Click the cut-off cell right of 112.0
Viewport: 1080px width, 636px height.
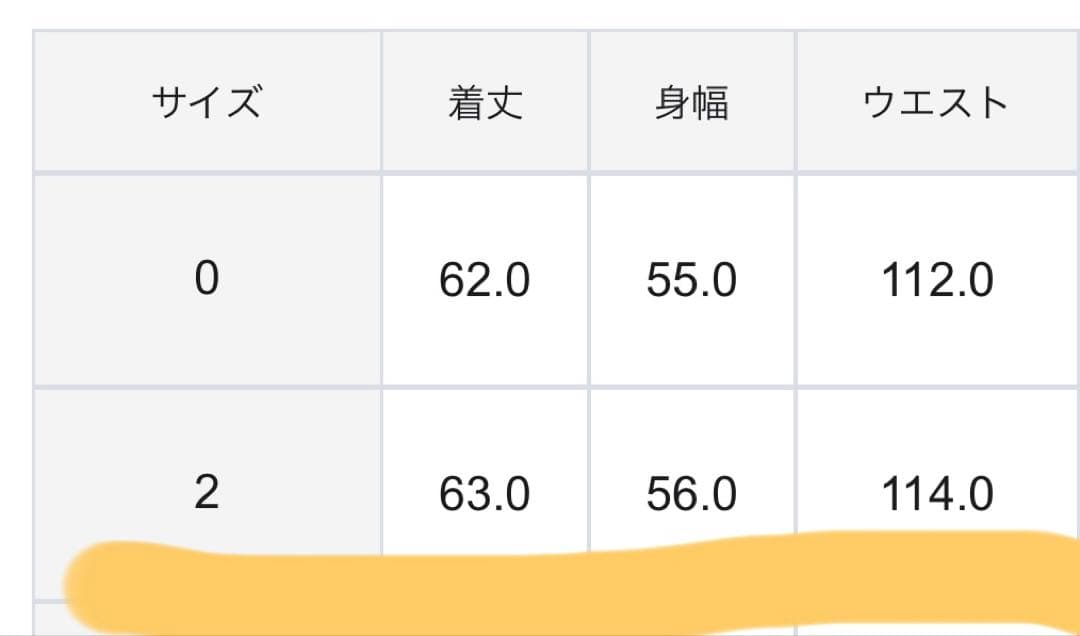[x=1070, y=281]
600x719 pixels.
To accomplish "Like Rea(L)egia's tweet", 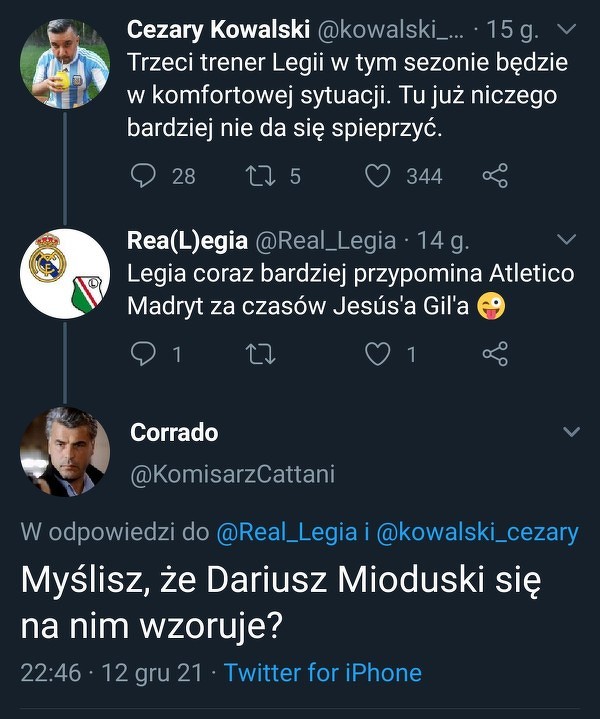I will click(377, 353).
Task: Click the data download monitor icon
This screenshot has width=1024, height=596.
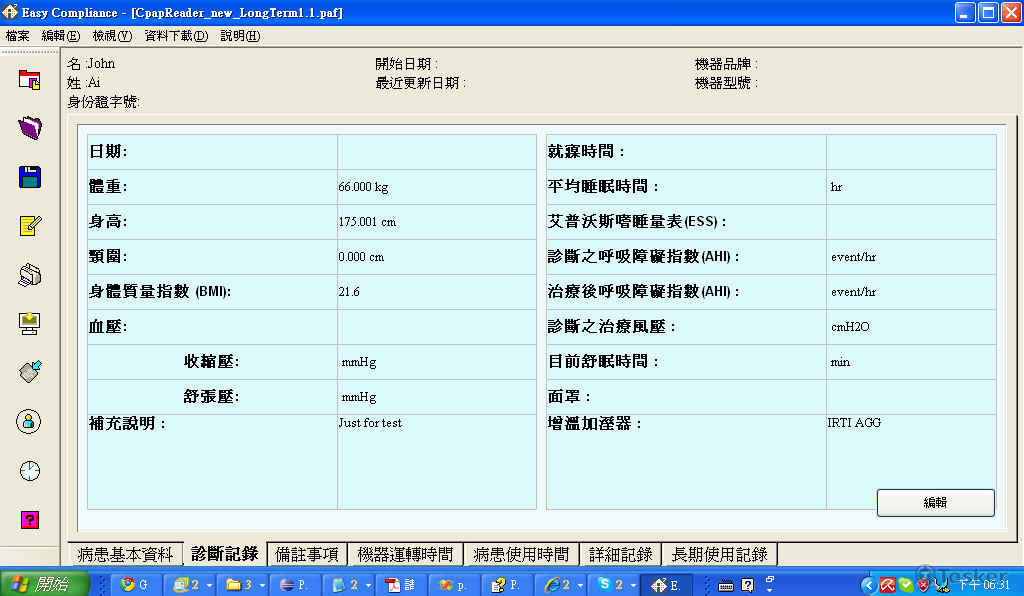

━━━━━━━━━━━━━━━━━━━━

=== Problem requirements ===
Starting with the line that contains "Task: Click the data download monitor icon", give the lines again exactly as they appear through the last line of the data, pictures excluded.

=== Written answer ===
Task: Click the data download monitor icon
This screenshot has width=1024, height=596.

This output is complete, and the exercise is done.